Where communities thrive


  • Join over 1.5M+ people
  • Join over 100K+ communities
  • Free without limits
  • Create your own community
People
Activity
    cheater
    @cheater
    oh :(
    Tom Smeding
    @tomsmeding
    it seems the nf makes a massive difference...
    aaaaand it gets killed by the oom killer
    cheater
    @cheater
    yeah nf makes a massive difference
    the results look more normal
    @tomsmeding try lowering dbPartNum
    regarding the oom
    say from 500k to 200k
    or 100k
    Tom Smeding
    @tomsmeding
    my gtx 1050 mobile is 2.1x as fast as my i7-700HQ for dbPartNum = 10000
    seems to work :)
    tomsmeding @tomsmeding will be making dinner
    cheater
    @cheater
    yeah :)
    Jonathan Fraser
    @JonathanFraser
    image.png
    Any Ideas? Try to get this spun up on the new GPU support for WSL2.
    Jonathan Fraser
    @JonathanFraser
    Realized I had the 11.3 toolkit installed, downgraded to 10.2 but now there's linking issues
    image.png
    Jonathan Fraser
    @JonathanFraser
    Tried setting ld_library_path but no joy. Anyway to see the full list of ldflags in use?
    Jonathan Fraser
    @JonathanFraser
    So it looks like the problem is it's only using the cuda tookit directory as a library location and that doesn't contain a libcuda.so by default (there is a stub impl in ./stub/libcuda.so)
    if I symlink the system libcuda into the toolkit things seem to work
    Trevor L. McDonell
    @tmcdonell
    hey @JonathanFraser, long time no see! how are things?
    I don’t have much experience on windows but glad to see you seem to have it working. There is a PR for CUDA 11 support still waiting for me to merge and release. Not sure if that would have avoided the problem for you, I’ll try and get around to that soon anyway
    Trevor L. McDonell
    @tmcdonell
    @JonathanFraser btw I uploaded a new version of the cuda bindings which works with cuda-11
    Callan McGill
    @Boarders
    Completely random question (not a feature request, just curious!): how feasible would it be to use something like vulkan for the accelerate backend?

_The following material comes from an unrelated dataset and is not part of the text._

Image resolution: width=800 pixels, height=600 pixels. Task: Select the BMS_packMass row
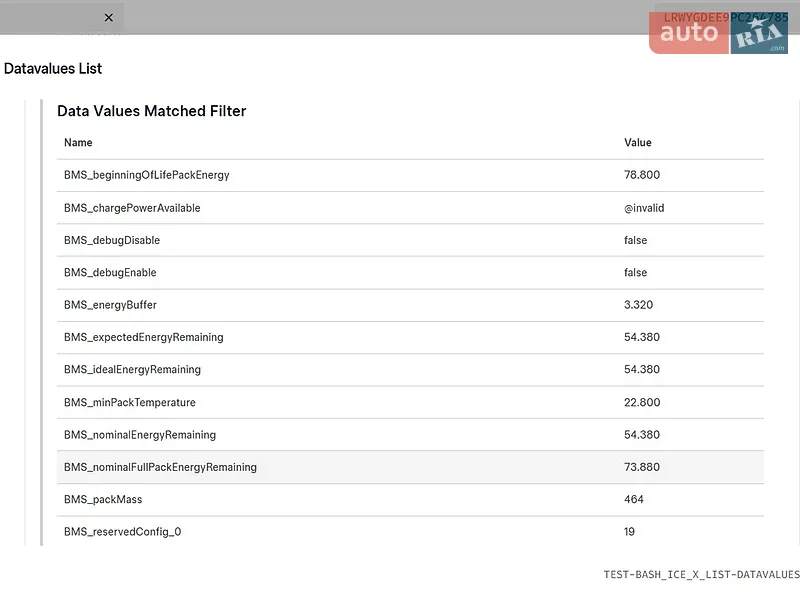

Is that language just way too far away accelerate at present / cuda offering specific features or is it just a case of "wow that is a lot of elbow grease"?
    Trevor L. McDonell
    @tmcdonell
    just a lot of elbow grease
    vulkan uses llvm internally (just like cuda), so what we'd really want to do is munge the llvm we generate so that the vulkan driver accepts it, and just use the vulkan api as a coordination layer (launching kernels, allocating device memory, etc.)
    (saying "munge the llvm we generate" seriously understates the work required, but still...)
    there are plans to support more devices/backends, but it's a lot of elbow grease ):
    Callan McGill
    @Boarders
    ok cool! Nice to know (if only for my curiosity). Accelerate is such a cool project and it is amazing what you have accomplished imo
    Trevor L. McDonell
    @tmcdonell
    thanks! it's always super nice to hear from users ^_^
    Troels Henriksen
    @athas
    Vulkan compute was seriously complicated last I looked at it. Conceptually doable, but the boilerplate is apocalyptic.
    Vulkan is mainly for graphics, and heavily stratified so that it is implementable on very basic devices that cannot do general-purpose computation. You have to enable an enormous number of "extensions" to get access to thing like a standard notion of memory.
    One thing we ran into is that Vulkan did not support "bitcasts" (without extensions that were not universally supported), which is necessary if you want to reuse memory for different types.
    But this was two years ago, and it was pretty clear that things would get better... eventually.
    Trevor L. McDonell
    @tmcdonell
    ah interesting! maybe it's better these days, but yeah I'm not sure it would be the best target to go after (not that I have the time...)
    Johannes Maier
    @kenranunderscore
    Hi everyone! I'm trying to get the accelerate-examples to run, preferable with the docker variant that is to be found in the top-level directory. To successfully perform a stack build I had to recreate the symlink to libcuda.so.1 that had been removed again during the Docker stages. Am I doing something wrong that I even need libcuda inside the container?
    Johannes Maier
    @kenranunderscore
    Oh, and when I try to run one of the examples inside the container, I'm seeing /opt/accelerate-examples/.stack-work/install/x86_64-linux/15ab62d7d6829823d56e91b6a792b2fece77c32bb61dfca3848225d46a7ad9b4/8.10.2/bin/accelerate-canny: error while loading shared libraries: libffi.so.7: cannot open shared object file: No such file or directory, which makes me suspect even more that I'm simply using the Docker setup the wrong way. Any help is greatly appreciated!
    Johannes Maier
    @kenranunderscore
    In the meantime I've read the README in accelerate-llvm, where I learned that I should probably use NVIDIA-Docker. Now I've tried to get the examples to run locally (I have the CUDA toolkit installed on Ubuntu, as well as the other dependencies) but I'm still getting errors. Will try again sometime later this week with more questions :)
    Trevor L. McDonell
    @tmcdonell

    Hi @kenranunderscore. Yes, to use the docker images you’ll probably want to run via nvidia-docker, which should take care of the libcuda.so.1 error.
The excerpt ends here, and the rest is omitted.